The Daily Parker

Politics, Weather, Photography, and the Dog

The real Canadians

Canadian brothers Tim and Alex Foley discovered that their parents were spies for the Russian SVR when the FBI raided their house on 27 June 2010:

[T]he FBI had not made a mistake, and the truth was so outlandish, it defied comprehension. Not only were their parents indeed Russian spies, they were Russians. The man and woman the boys knew as Mom and Dad really were their parents, but their names were not Donald Heathfield and Tracey Foley. Those were Canadians who had died long ago, as children; their identities had been stolen and adopted by the boys’ parents.

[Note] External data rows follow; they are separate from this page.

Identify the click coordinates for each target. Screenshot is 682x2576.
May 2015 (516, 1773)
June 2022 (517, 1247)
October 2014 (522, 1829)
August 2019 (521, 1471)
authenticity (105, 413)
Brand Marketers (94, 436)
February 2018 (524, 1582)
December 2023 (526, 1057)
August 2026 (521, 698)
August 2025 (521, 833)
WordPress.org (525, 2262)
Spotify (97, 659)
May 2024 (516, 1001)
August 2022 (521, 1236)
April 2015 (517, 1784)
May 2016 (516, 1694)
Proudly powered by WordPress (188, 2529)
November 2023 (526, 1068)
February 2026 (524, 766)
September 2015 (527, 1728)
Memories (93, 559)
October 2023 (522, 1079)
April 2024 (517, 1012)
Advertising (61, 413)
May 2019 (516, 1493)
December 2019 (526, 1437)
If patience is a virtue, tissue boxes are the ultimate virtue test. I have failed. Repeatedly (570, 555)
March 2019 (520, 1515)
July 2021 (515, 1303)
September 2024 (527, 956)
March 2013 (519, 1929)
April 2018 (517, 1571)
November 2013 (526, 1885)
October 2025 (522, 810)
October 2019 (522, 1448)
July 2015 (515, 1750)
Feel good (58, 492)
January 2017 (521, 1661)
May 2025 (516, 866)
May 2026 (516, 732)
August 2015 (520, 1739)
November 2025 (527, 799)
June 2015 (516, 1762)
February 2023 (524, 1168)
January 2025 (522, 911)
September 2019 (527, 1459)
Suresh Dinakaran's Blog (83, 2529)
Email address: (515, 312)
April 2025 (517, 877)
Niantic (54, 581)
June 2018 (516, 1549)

Their real names were Andrei Bezrukov and Elena Vavilova. They were both born in the Soviet Union, had undergone training in the KGB and been dispatched abroad as part of a Soviet programme of deep-cover secret agents, known in Russia as the “illegals”. After a slow-burning career building up an ordinary North American background, the pair were now active agents for the SVR, the foreign spy agency of modern Russia and a successor to the KGB. They, along with eight other agents, had been betrayed by a Russian spy who had defected to the Americans.

The Guardian also addresses the bear in the room: "If Tim and Alex’s story sounds eerily familiar to fans of The Americans, the television drama about a KGB couple living in the US with their two children, that’s because it’s partly based on them."